Interior Architecture: Yes, this is exactly what it looks like...

Those who are familiar my work know that it revolves around people in one form or another... that seems to be my specialty. Now, I can say that architecture and interiors are a feather in my cap too!Recently, I was given a chance to photograph unique interior architecture for three new clients. I was enthusiastic and welcomed the opportunity... as I always do. However, I have never photographed architecture or interiors to this capacity. And just like that upon securing the contracts I had my work cut out for me. I now had to do my homework. After some creative thinking, planing, research and advice from colleagues I was ready to start shooting.
Along the way I learned that shooting interiors and architecture is hard work! Harder then it seems. It's intense, and I love it! We had to approach this type of photography with a whole different mindset because techniques that work for portraits and people don't necessarily work for architecture. My constant challenge was that I could never be far back enough against the wall, or at the rite eye level where everything aligned perfectly. There was always a compromise to make. Glare and reflections were another issue, sometimes that worked to our advantage, most of the time it didn't. In comparison to working with people, we had to slow down our production time because for many of the images multiple exposures had to be made in order to render detail in both the highlights and in the shadows.

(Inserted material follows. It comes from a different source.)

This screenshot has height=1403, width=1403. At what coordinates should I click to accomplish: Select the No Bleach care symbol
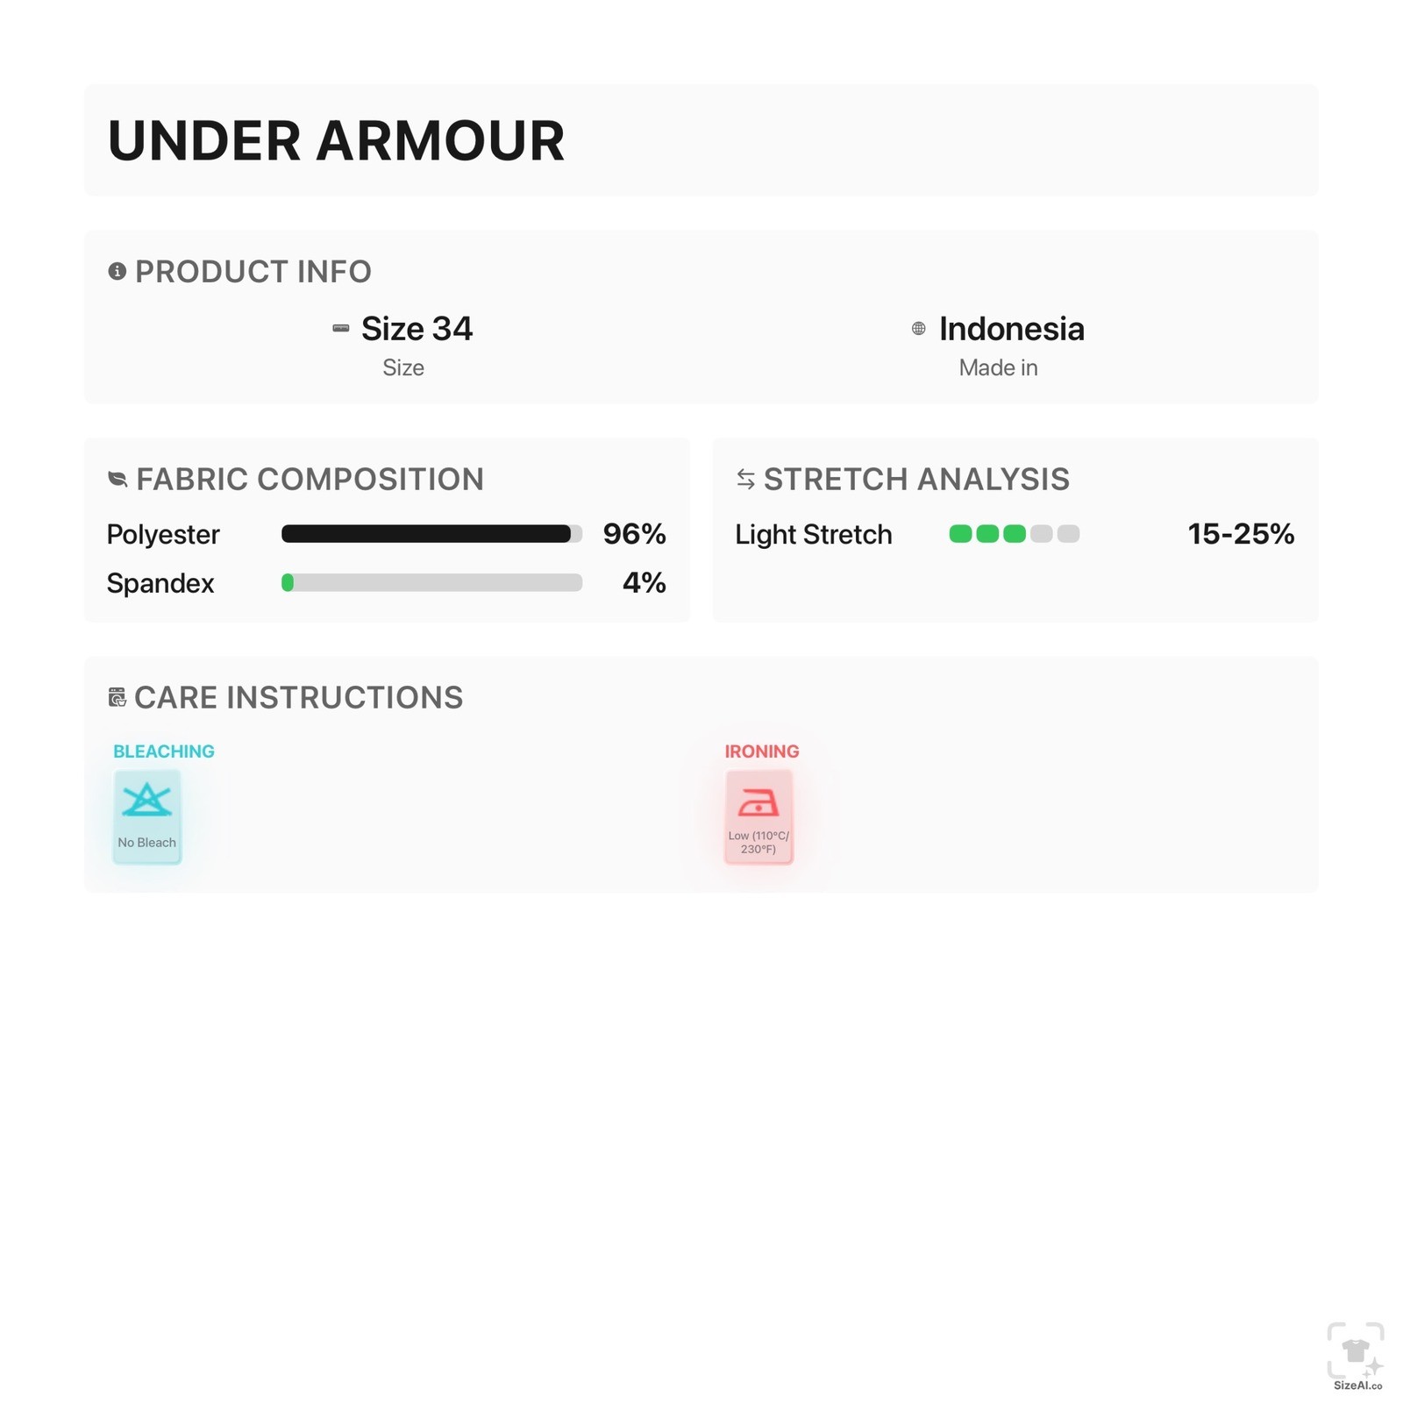point(147,817)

So, with that in mind here is how we created these images...

  • Photographed to incorporate ambient light.
  • Introduced our own light with respect to the room ambiance.
  • Like with portraits, found the photogenic side of the room.
  • Photographed the interiors while eliminating as many distractions as possible.
  • Preserved integrity of the structure as architect/interior designer intended.
Much of this was achieved on location and the rest was achieved in post-production.